Uno pensaba que el pijo-rojo quizás fuera una especie ornitológica de la familia del “ayayay” o del “uyuyuy”, pájaros que habitan en las Montañas Rocosas y que tienen en carne viva los genitales porque, al aterrizar ‑debido al gran tamaño de los mismos‑, los arrastran por los peñascos, al tiempo que emiten un grito lastimero característico. ¡De ahí su nombre!
También pensé que se podría tratar de algún familiar del pájaro carpintero, al que las gentes de la Sierra de Segura llaman pica-pinos; o de una especie migratoria como el flamenco, el cuco y la cigüeña; o de avecillas tropicales como el loro, el periquito o la cacatúa moñuda.

Resulta que don José Manuel Sánchez Fornet, secretario general del Sindicato Unificado de Policía (SUP), ha llamado “líder de los pijo-rojos” (ABC, 5-4-2008) nada menos que al Ministro de Justicia, en funciones, don Mariano Fernández Bermejo. Al ministro, que con todo derecho presume de ser de izquierdas, no puede molestarle que le llamen “rojo”, o sea, “bermejo”, porque lo lleva en el apellido. Menos lógico, veo yo, que tenga a gala proclamarse agnóstico y ateo llamándose “Mariano”. Pero lo que no encuentro en modo alguno sostenible es lo de “pijo”. No señor. Eso no está bien.
También le ha llamado “defensor de terroristas”, “representante de la izquierda más sectaria”, “bronquista tabernario” y “socialista de salón”. ¡Muy mal, señor Sánchez!
Decía don Pío Baroja que «el hombre que daba la nota más agria y más venenosa era el que tenía más éxito en la tertulia del café, porque sus frases producían la satisfacción, un poco miserable, de todos».

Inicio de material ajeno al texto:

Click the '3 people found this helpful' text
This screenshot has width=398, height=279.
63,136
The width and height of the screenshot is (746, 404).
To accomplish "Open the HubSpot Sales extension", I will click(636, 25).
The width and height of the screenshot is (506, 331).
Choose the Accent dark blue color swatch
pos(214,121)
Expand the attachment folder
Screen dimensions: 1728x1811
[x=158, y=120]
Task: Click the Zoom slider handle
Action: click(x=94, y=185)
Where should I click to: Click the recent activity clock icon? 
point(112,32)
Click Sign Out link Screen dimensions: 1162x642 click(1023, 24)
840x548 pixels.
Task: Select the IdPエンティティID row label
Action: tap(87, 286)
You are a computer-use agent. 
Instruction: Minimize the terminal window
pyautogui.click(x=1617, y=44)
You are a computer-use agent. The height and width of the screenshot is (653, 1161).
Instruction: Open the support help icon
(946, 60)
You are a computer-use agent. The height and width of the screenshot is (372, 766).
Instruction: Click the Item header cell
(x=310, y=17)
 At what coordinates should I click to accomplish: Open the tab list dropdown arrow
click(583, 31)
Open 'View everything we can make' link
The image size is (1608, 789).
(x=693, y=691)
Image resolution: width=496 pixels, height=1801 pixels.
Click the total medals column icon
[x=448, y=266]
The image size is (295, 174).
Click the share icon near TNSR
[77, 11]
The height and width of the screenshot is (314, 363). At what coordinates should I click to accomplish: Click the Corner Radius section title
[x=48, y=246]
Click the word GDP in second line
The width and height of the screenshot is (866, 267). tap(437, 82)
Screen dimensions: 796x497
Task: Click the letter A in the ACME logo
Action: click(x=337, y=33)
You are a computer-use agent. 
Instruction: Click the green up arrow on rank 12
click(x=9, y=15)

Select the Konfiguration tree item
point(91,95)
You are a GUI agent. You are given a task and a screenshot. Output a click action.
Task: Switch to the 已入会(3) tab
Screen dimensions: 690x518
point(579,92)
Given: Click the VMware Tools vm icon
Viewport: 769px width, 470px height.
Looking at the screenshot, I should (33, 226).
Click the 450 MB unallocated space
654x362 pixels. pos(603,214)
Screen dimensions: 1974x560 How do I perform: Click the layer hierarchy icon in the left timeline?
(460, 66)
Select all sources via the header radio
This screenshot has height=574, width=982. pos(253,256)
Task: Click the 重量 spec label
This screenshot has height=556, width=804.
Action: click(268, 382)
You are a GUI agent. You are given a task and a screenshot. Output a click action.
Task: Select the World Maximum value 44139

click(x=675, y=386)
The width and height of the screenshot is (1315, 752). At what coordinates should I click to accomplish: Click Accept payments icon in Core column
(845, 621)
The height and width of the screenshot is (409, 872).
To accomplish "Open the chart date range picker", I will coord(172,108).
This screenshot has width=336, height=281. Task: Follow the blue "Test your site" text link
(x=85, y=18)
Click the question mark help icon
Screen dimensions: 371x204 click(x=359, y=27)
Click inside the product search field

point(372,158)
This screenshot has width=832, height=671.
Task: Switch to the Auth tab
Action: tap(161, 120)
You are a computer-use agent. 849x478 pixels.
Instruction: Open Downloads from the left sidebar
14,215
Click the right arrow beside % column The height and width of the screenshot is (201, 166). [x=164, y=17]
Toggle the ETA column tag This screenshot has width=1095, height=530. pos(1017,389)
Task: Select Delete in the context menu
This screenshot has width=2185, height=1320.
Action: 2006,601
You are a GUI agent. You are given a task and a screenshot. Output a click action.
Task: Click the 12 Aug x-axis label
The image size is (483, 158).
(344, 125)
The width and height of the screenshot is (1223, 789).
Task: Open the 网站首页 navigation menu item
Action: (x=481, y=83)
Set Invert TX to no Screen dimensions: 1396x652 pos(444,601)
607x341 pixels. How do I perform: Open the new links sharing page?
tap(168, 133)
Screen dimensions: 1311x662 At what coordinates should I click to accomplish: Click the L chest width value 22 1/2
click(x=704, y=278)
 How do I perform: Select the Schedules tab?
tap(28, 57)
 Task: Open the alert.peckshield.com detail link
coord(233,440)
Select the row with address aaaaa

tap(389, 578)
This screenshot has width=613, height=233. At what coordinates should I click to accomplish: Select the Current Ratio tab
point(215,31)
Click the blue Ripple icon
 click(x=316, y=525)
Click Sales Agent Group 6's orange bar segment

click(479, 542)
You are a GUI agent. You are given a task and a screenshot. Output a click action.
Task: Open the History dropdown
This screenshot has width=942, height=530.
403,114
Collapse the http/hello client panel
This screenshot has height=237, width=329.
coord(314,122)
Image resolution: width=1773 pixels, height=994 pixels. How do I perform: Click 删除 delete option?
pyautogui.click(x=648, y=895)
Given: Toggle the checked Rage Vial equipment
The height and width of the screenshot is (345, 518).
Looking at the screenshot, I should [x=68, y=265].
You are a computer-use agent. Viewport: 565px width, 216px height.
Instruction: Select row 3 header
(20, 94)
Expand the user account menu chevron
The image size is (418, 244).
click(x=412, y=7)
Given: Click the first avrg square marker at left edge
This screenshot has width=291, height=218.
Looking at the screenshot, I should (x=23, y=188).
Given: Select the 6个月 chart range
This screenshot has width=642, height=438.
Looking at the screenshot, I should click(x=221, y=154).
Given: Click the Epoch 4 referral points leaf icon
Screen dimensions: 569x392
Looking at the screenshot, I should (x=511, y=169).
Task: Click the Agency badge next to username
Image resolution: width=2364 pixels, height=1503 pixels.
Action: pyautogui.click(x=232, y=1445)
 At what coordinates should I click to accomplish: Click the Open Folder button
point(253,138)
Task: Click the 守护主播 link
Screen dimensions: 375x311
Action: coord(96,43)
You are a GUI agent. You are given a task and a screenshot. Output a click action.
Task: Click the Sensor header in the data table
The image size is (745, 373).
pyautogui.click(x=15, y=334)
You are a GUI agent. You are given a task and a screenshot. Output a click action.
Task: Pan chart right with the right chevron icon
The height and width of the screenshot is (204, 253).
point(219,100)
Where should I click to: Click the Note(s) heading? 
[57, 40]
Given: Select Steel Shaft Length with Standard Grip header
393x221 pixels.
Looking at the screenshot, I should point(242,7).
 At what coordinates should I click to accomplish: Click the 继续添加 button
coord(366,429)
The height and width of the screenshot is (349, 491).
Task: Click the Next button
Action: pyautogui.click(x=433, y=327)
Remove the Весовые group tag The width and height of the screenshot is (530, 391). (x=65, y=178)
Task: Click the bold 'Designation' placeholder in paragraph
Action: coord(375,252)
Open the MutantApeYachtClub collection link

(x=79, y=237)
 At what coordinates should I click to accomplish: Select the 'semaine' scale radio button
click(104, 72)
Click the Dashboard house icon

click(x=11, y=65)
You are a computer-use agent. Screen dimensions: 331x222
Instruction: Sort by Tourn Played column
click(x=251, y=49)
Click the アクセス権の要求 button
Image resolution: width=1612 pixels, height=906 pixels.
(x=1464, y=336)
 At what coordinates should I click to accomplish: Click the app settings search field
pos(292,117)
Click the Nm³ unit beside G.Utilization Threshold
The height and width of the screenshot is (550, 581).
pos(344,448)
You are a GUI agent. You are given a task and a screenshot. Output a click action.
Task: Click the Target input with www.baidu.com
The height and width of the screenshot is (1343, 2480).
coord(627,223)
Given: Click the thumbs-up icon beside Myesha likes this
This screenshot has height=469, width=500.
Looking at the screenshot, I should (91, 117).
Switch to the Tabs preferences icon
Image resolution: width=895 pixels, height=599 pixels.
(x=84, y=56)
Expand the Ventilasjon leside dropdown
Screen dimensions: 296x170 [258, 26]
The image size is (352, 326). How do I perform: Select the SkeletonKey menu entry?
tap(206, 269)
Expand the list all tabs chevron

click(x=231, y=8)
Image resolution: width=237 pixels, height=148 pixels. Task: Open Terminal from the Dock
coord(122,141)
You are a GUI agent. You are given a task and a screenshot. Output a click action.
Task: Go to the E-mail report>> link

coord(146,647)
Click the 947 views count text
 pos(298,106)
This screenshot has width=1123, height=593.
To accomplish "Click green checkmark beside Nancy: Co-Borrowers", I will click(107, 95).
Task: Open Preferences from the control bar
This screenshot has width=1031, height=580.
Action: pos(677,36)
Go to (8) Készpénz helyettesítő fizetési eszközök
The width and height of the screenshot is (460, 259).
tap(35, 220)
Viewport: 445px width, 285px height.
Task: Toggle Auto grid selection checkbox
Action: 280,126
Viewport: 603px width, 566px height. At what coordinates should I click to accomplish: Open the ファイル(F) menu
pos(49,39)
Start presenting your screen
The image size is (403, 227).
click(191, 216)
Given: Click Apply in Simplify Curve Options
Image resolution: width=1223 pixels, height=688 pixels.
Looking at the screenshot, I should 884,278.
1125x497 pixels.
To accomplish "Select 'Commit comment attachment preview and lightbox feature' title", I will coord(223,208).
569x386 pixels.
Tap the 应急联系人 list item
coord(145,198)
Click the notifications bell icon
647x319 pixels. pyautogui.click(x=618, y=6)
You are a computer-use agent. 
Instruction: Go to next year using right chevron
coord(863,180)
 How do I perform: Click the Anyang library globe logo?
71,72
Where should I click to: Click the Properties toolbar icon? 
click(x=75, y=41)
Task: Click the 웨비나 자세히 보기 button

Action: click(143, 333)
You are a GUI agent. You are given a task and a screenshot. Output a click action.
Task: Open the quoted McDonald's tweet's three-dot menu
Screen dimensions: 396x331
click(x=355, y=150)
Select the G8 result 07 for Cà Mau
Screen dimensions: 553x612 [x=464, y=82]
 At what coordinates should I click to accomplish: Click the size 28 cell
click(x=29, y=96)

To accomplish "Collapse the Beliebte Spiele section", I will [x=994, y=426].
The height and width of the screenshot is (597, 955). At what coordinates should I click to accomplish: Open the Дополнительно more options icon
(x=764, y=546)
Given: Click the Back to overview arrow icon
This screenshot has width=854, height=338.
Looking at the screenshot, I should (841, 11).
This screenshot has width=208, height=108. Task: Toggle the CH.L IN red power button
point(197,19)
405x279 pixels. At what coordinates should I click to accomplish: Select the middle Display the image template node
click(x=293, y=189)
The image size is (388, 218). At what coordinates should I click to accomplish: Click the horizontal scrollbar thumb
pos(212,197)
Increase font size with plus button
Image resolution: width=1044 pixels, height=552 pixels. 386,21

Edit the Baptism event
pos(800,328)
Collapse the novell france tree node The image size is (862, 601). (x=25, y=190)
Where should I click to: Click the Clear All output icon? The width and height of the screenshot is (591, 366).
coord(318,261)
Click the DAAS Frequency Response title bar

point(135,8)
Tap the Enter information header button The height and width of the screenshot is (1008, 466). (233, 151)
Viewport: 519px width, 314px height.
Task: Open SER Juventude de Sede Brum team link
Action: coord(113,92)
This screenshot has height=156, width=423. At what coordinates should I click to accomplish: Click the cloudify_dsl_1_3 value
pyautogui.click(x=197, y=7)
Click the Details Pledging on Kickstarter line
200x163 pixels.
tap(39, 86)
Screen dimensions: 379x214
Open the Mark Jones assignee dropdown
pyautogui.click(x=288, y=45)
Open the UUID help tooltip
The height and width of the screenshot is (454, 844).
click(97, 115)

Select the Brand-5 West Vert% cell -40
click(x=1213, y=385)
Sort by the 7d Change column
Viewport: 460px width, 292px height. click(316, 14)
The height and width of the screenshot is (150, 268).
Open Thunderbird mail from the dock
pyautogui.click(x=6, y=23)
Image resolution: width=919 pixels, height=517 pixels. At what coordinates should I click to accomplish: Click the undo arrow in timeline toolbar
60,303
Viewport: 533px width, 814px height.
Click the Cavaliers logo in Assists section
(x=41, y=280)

El señor Sánchez no debería buscar por ese camino el aplauso o la notoriedad. Por muy en desacuerdo que pueda estar con el señor Bermejo y aunque, en su opinión, le asista toda la razón no debería utilizar esos términos.
−¿Y si los utiliza el Ministro?
−Pues, la verdad, tampoco me parecería bien.
−Es que algunos políticos hablan así.
−Ya lo sé, pero no lo apruebo.
Nunca he sido partidario de la descalificación, ni del insulto. Admiro la inteligencia, los buenos modales y la buena educación. Creo que se puede debatir sin levantar la voz, ni recurrir al ultraje fácil o a la grosería. No tiene más razón el que más grita. Me gusta la sátira y la ironía porque quitan dramatismo a ciertos asuntos y, aunque puedan herir en ocasiones, pienso que siempre es mejor opinar ‑sobre todo de política‑ buscando la sonrisa, que el insulto.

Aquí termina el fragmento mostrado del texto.